When I was an undergraduate art student at Yale I would observe the work of the graduate students during the critiques. There was one grad student whose name I can’t remember and work I always admired. He looked like James Dean, and had his kind of moodiness as well. He was married and had a child, which set him apart from the other grad students, who were already building their careers on the backs of the well-connected faculty. He painted scenes of cars parked under street lights at dusk with a few people lingering around the cars. They were big paintings and picked up on the photorealism of the time without the cooling affect of the photograph. They were full of sentiment, the kind of emotions that overwhelmed me as an adolescent. Seasonal moods that provided the titles for so many songs: e.g. ”August Moon”, “Ebb Tide” or “Autumn Leaves”. All the tunes expanded the moment and let the self leak into the environment. Both self and environment are captured in the moment, a kind of synchronic meshing with the wheels of time. This momentary expansion of the self implied a sort of vulnerability and permeability, where the self is cracked out of its solipsistic shell.
It was not this now nameless artist’s vision that would define the next thirty-five years of art world production. Most of grad students I observed were under the thrall of the minimalist dicta. As a grad student at the same school a few years later I would be subjected to the same, which amounted to a sort of exorcism of the individual personality. I was now in the Church of Modernism and the inquisitorial priests wished to cure me of any romantic tendencies. And in the art world after “minimal self” there came “no self”, which can be learned like any trade.
The cynicism of 20th c art has worked its way down to the masses so that every wannabe musician and artist knows the cynical logic of the modern aesthetic. Keat’s romantic “Ode to Autumn”, the consummate blending of self and environment finally had run its course culturally in the the pop tunes of the 40's and 50’s. The wheels keep turning and we don’t know sometimes where we are in the gyres. Most often we are crushed or rendered irrelevant by them.

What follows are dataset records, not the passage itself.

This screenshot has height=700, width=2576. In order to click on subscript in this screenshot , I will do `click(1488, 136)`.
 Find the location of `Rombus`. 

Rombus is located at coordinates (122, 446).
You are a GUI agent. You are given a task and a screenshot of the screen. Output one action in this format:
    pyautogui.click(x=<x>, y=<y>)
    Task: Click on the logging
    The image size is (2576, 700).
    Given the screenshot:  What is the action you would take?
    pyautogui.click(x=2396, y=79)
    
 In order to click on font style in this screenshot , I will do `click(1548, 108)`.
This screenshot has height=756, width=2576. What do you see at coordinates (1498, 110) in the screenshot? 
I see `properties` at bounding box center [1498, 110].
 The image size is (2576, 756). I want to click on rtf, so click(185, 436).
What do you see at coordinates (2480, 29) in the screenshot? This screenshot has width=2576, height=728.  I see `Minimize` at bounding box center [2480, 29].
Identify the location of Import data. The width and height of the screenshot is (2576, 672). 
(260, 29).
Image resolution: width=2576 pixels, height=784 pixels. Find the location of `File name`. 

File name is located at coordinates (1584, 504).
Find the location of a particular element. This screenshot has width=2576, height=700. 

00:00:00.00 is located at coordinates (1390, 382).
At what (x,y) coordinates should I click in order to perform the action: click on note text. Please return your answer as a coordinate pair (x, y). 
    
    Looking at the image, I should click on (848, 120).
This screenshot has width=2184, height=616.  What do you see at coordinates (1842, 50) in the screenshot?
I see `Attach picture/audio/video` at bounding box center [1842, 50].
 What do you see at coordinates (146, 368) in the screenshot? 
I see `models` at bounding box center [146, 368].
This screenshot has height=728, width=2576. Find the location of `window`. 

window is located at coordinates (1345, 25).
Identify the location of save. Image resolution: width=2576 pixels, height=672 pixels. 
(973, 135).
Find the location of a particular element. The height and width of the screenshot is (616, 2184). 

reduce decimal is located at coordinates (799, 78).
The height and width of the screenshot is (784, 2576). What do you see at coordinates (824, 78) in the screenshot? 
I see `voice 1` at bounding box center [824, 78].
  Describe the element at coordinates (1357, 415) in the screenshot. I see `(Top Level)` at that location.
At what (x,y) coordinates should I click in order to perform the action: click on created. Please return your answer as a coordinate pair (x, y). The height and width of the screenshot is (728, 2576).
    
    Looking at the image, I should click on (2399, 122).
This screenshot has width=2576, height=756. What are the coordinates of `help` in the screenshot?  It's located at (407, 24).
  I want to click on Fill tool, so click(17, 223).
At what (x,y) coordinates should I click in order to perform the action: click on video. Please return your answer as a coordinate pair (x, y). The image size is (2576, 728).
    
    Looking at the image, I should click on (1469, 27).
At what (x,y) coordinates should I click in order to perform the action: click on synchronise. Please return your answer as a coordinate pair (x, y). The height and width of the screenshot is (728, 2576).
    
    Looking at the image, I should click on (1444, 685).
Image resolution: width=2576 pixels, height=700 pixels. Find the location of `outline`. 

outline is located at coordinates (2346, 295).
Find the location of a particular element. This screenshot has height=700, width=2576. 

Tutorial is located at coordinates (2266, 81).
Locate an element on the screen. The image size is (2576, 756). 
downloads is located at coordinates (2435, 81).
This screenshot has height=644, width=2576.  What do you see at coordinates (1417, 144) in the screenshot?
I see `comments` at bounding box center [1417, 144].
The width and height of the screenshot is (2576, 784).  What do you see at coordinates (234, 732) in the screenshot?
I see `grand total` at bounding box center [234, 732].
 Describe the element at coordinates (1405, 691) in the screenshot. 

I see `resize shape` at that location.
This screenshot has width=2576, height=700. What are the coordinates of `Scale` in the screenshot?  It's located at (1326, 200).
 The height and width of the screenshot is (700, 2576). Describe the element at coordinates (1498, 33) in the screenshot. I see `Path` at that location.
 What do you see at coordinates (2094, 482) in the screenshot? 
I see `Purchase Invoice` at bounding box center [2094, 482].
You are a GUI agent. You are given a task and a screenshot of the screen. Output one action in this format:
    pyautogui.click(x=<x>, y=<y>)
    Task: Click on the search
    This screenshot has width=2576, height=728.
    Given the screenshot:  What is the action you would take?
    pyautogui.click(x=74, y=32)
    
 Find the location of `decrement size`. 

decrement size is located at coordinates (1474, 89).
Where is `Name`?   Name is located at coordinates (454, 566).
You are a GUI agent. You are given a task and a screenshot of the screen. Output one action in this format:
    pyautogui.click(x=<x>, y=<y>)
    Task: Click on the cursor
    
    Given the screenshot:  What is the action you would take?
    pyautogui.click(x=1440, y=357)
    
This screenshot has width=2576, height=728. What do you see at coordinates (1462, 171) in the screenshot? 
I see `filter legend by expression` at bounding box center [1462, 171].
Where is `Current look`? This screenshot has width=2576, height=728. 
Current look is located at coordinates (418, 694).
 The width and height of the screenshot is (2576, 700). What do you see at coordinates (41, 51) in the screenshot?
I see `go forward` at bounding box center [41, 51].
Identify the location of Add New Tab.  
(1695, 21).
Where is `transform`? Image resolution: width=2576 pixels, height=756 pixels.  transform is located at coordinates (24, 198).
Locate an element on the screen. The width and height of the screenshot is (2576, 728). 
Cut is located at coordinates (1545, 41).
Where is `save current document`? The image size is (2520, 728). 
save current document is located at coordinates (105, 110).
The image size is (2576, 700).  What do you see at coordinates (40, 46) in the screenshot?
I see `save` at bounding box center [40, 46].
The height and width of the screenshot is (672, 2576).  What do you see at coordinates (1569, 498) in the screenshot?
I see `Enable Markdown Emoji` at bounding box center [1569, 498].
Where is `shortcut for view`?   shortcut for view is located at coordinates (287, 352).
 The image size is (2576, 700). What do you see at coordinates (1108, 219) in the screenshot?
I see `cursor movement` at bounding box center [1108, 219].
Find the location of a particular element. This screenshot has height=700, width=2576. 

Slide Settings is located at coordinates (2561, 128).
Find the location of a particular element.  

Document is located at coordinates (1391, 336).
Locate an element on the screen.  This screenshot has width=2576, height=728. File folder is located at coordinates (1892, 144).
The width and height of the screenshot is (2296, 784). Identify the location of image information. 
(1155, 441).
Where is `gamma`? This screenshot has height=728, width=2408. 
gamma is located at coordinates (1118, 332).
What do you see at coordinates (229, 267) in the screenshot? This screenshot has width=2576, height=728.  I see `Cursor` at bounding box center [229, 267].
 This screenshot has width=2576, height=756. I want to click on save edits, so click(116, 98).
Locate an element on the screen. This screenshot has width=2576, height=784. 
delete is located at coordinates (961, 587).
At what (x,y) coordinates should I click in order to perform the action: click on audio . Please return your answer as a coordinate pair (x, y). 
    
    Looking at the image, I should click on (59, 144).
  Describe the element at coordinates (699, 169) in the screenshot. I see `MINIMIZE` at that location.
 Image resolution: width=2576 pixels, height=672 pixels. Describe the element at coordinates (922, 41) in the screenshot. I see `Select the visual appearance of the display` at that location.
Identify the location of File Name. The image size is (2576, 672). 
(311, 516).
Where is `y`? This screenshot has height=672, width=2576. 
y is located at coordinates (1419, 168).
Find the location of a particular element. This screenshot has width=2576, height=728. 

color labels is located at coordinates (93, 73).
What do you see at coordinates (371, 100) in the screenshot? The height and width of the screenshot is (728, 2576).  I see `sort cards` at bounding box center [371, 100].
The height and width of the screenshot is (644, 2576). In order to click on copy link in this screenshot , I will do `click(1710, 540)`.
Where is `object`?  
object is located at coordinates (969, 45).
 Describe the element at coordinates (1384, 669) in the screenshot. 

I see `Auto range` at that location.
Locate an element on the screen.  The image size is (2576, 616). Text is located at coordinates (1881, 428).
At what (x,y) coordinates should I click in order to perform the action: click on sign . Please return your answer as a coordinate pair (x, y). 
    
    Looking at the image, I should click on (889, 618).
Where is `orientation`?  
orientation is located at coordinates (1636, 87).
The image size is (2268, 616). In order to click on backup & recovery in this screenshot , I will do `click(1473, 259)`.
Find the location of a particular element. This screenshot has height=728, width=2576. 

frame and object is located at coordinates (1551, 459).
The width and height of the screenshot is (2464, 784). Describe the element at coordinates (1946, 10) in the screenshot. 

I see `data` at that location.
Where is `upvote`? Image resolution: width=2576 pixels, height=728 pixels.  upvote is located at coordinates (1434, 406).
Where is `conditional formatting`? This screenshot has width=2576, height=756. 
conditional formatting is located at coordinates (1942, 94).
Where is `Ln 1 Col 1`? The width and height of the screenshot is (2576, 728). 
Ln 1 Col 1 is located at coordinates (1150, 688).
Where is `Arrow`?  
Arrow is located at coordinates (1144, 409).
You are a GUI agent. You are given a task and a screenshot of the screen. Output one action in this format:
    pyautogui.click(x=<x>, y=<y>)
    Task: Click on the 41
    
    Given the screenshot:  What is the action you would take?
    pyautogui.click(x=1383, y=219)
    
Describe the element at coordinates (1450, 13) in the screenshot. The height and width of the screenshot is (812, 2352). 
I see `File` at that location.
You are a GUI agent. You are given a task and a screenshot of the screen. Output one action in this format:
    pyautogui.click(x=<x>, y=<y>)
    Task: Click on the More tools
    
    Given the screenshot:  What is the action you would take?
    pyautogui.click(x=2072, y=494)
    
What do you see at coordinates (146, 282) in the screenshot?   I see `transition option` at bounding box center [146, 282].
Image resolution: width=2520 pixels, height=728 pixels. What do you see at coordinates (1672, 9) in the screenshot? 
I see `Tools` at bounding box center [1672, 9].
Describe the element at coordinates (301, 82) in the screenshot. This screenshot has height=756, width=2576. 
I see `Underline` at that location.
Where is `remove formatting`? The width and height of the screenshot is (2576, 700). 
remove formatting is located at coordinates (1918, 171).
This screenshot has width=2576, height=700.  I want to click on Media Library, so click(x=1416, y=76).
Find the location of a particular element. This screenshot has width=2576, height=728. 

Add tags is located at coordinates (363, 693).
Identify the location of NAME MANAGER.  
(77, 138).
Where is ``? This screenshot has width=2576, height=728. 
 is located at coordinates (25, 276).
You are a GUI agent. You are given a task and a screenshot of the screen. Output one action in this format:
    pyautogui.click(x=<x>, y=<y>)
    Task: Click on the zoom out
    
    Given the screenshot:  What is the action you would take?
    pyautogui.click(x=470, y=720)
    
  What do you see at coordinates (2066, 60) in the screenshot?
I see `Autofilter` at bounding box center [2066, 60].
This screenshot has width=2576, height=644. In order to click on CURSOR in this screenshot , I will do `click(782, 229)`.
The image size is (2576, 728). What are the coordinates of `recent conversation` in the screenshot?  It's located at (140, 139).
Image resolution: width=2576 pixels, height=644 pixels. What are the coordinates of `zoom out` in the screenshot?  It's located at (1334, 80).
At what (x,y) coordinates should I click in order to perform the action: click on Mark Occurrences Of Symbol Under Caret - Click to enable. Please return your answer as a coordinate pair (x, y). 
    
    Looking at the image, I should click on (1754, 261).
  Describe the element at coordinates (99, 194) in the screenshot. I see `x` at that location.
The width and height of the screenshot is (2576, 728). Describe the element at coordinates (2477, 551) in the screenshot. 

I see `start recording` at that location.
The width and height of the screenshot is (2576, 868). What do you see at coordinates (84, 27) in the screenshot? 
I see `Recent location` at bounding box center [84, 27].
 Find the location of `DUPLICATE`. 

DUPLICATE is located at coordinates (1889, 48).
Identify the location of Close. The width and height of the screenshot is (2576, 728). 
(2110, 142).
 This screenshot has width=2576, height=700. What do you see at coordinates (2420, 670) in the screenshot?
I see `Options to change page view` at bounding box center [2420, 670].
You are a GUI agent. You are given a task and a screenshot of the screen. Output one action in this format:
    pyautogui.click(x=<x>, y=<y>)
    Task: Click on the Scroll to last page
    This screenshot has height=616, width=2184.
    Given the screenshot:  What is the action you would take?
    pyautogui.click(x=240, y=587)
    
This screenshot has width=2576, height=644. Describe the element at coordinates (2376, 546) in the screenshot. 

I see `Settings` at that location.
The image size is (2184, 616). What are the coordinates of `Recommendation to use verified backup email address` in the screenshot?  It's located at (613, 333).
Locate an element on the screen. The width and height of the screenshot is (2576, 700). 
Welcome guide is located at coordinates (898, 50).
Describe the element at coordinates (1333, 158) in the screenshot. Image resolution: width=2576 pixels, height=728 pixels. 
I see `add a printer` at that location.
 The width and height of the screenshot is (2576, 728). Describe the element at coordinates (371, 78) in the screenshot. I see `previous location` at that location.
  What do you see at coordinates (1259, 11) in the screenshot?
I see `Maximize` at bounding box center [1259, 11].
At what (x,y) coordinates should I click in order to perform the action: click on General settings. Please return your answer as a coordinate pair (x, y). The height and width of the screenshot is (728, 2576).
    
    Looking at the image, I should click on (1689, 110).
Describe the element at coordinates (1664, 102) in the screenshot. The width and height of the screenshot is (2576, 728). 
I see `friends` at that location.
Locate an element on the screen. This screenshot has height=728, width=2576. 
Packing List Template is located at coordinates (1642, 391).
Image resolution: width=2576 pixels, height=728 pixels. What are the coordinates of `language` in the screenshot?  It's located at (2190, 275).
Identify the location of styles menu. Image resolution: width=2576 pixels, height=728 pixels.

In my conversations with Paul Pollaro, it is the emotional side of his work that he’d rather talk about. From studying his work I can pick out his indebtedness to Modernism’s love of technicity and labor. He knows how to push and pull the figure-ground like Matisse, and his figures float in a field worthy of Cy Twombly. His gestural mark-making and love of material can only be made by someone who studied the breakthroughs of de Kooning and Pollack. These are paintings that are worked on, not hiding the labor, with a sense of being forged in heat, sweat and soot. But he could care less about that. He knows that technique is not an end itself; it has to be put to work, i.e. used. It has to take you somewhere. Somewhere beyond the physicality of the paint. As the Buddhists like to say it is not the finger pointing at the moon but the moon that we should be looking at.
Pollaro is looking to break the solipsistic shell, a visionary looking for signs of life out there beyond his own. The work doesn’t say exactly where they are. Is it in the earth that he is digging for artifacts of a civilization without rhyme or reason? Or does it go beyond just knowing and become the vision of a mystic in the darkest night, where visions barely illuminated flit fitfully in obscurity?